The expertise small contractors bring to the DoD is also at risk as some of these small contractors may be the only business in the country to provide a particular service or commodity, she said.
Congress is also less likely to hear concerns about sequestration from small business owners, whose voices are drowned out by the largest, primary contractors.
Orders have already slowed or stopped all together in response to defense spending cut through President Barack Obama’s 2010 budget, which cancelled or shrunk 240 programs, she said.

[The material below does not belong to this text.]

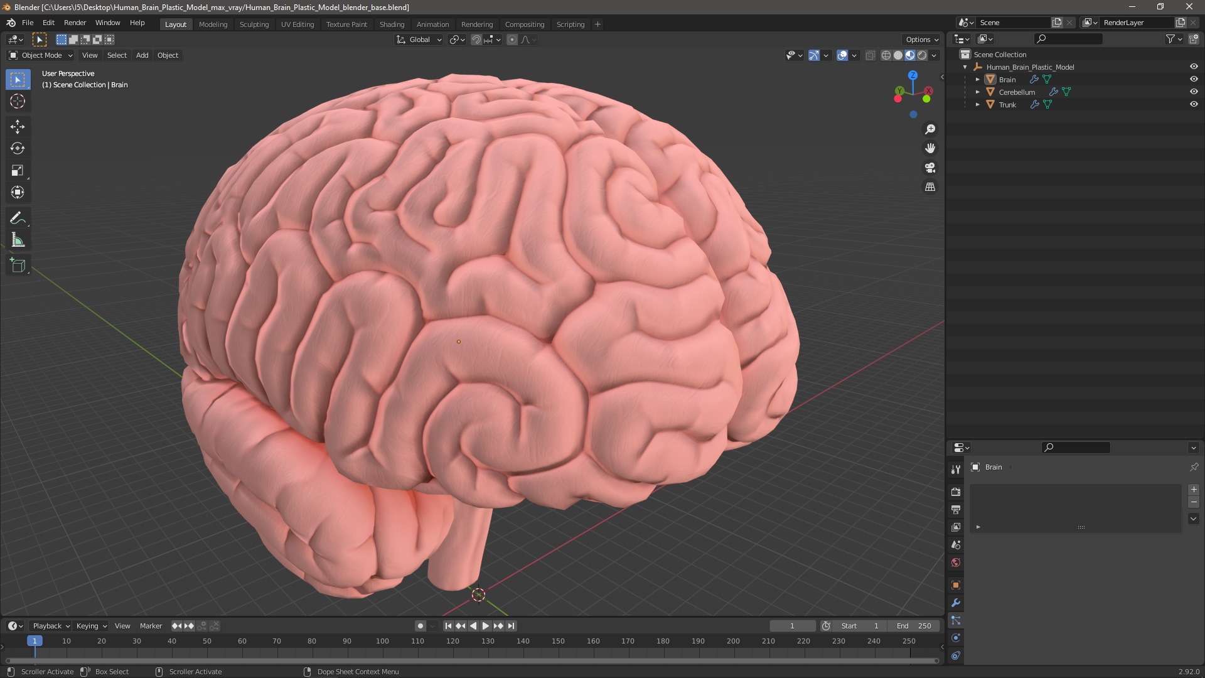
Task: Toggle visibility of the Trunk object
Action: click(1194, 104)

The DoD is expected to lose $487 million more next year if Congress doesn’t halt sequestration. And the defense budget also faces structural problems that make cuts challenging including growing retirement costs for veterans and maintenance costs for an aging fleet of aircraft and ships, she said.
“If this is how they’re coping with defense cuts that are underway as part of our build down after the War in Iraq, it’s going to be a lot messier when sequestration hits,” Eaglen said.